Uma das principais mudanças na lei aconteceu em 1995, quando o governo do presidente Fernando Henrique Cardoso adotou o slogan “cultura é um bom negócio”. O número de projetos aprovados passou de 69 para 2.552 no ano seguinte, colocando também em outro patamar os valores aprovados e os efetivamente captados pelos produtores culturais.
O setor que mais recebe incentivos pela lei, por exemplo, é o das artes cênicas, que inclui teatro, dança e circo, entre outros projetos — foram R$ 4,5 bilhões recebidos desde 1993, ou 25% dos R$ 17,6 bilhões incentivados pela lei até hoje.
Dados levantados pela APTR apontam que todo o setor cultural, com um incentivo estimado em R$ 1,4 bilhão por ano (somando Lei Rouanet e a Lei do Audiovisual), gera mais de 1 milhão empregos em 260 mil empresas.
Em comparação, a renúncia fiscal para a indústria automobilística, que vai saltar de R$ 2,3 bilhões em 2018 para R$ 7,2 bilhões no ano que vem, beneficia 31 empresas, geradoras de 245 mil postos de trabalho.
Como funciona a captação
Na prática, não é o governo federal quem investe os valores nos projetos culturais, mas, por meio do MinC, o governo seleciona os projetos que poderão ir ao mercado captar os recursos.
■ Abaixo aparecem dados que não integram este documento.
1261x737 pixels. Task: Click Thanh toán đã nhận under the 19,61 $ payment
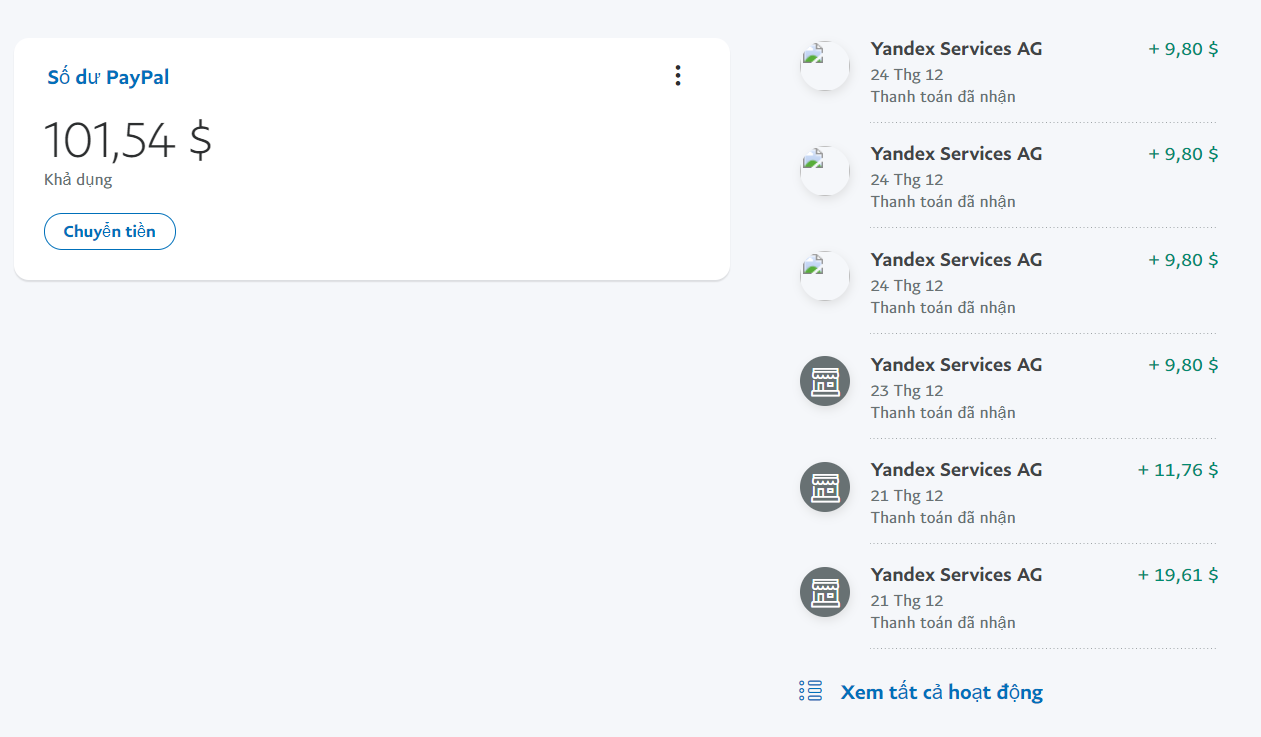coord(943,623)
A decisão de patrocinar ou doar o dinheiro, portanto, é sempre do investidor.
Produtores culturais e investidores (que podem ser pessoas físicas ou empresas sob regime do lucro real) devem seguir uma série de regras para utilizar os recursos do imposto de renda. No caso das empresas (responsáveis por 98,5% dos investimentos), apenas 4% do imposto devido pode ser utilizado — ou seja, pelo menos 96% do imposto de renda dessas companhias será pago à União. O valor que deixará de ser pago depende do tipo de projeto. No caso de música erudita, por exemplo, até 100% pode ser “devolvido”. No caso de música popular, o retorno será de até 30% do patrocínio.
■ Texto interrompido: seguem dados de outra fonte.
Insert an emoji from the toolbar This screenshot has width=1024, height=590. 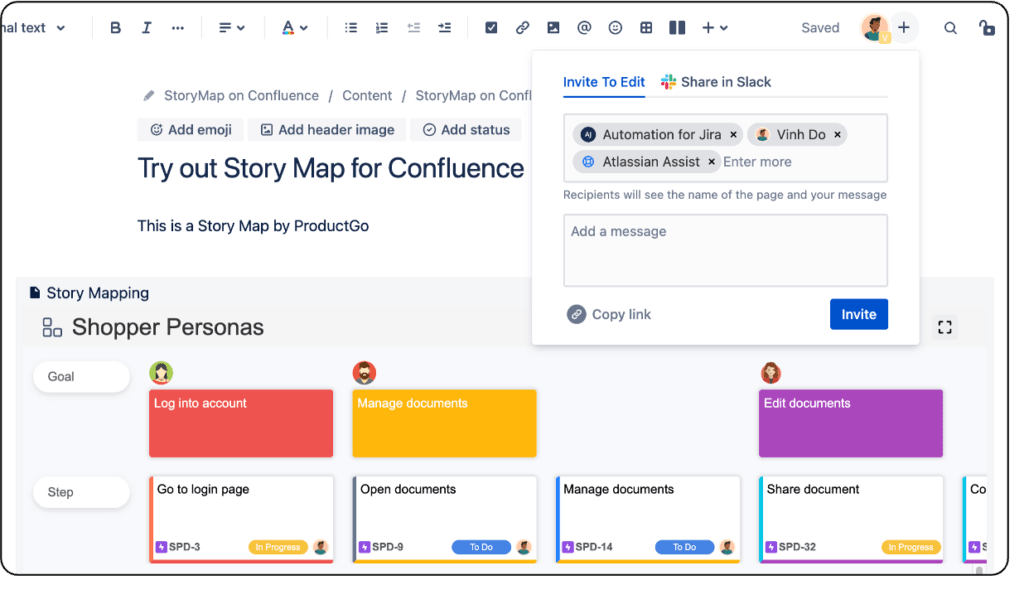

À medida que o dispositivo se tornou conhecido, mais artistas e instituições passaram a utilizá-lo para buscar incentivo: a lei aprovada pelo Congresso não impede nenhum artista de pedir incentivo, seja ele de renome ou iniciante.
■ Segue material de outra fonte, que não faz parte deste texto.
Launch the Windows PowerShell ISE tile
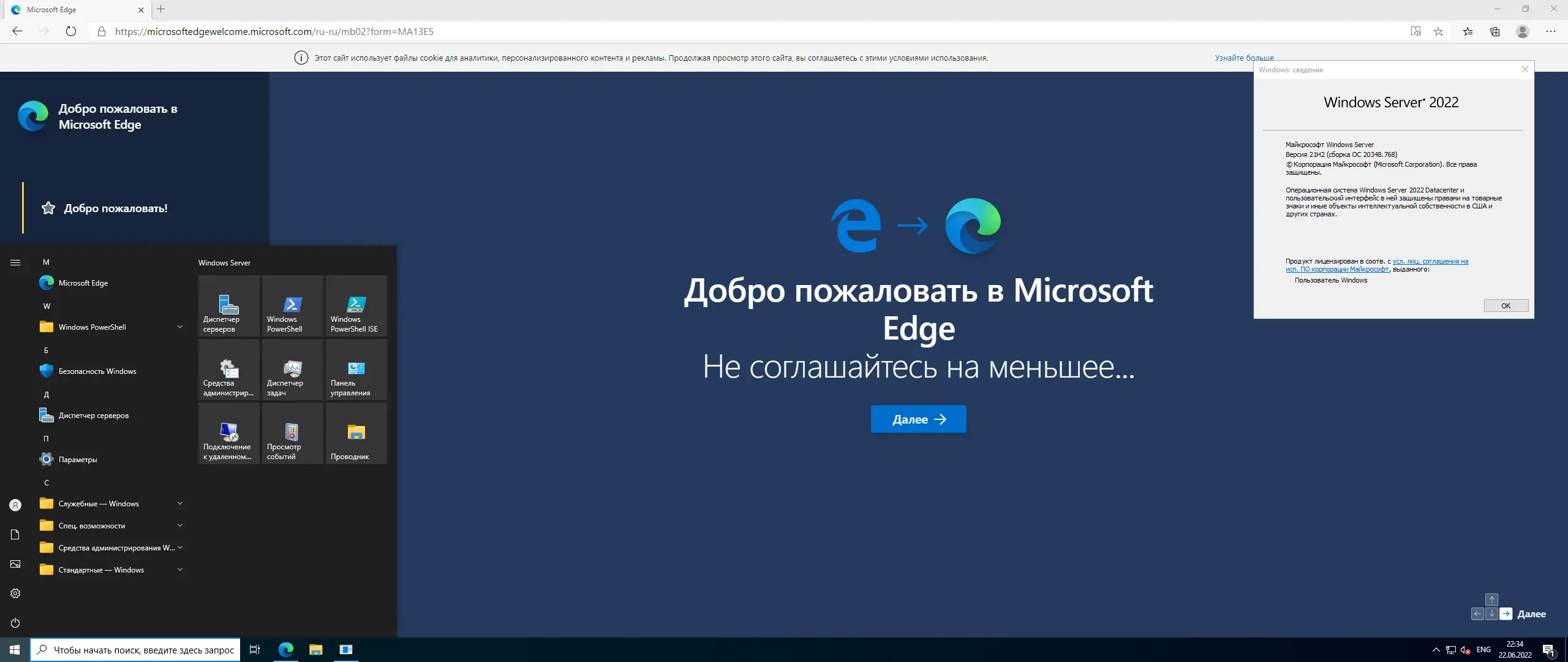 [356, 306]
Com maior interesse da classe artística, mais empresas também passaram a colocar parte de seu imposto de renda em projetos culturais. Desde 2006, pelo menos 3.000 projetos recebem anualmente recursos via Rouanet. Em valores, o incentivo é de R$ 1,2 bilhão por ano desde 2010, na média.
Grandes projetos
Além de instituições, festivais e exposições culturais, os grandes musicais também entraram nos últimos anos na lista dos grandes captadores. Em 2017, a T4F (Time For Fun) foi quem mais levantou recursos, com R$ 16,4 milhões para duas produções: Os Miseráveis e O Fantasma da Ópera.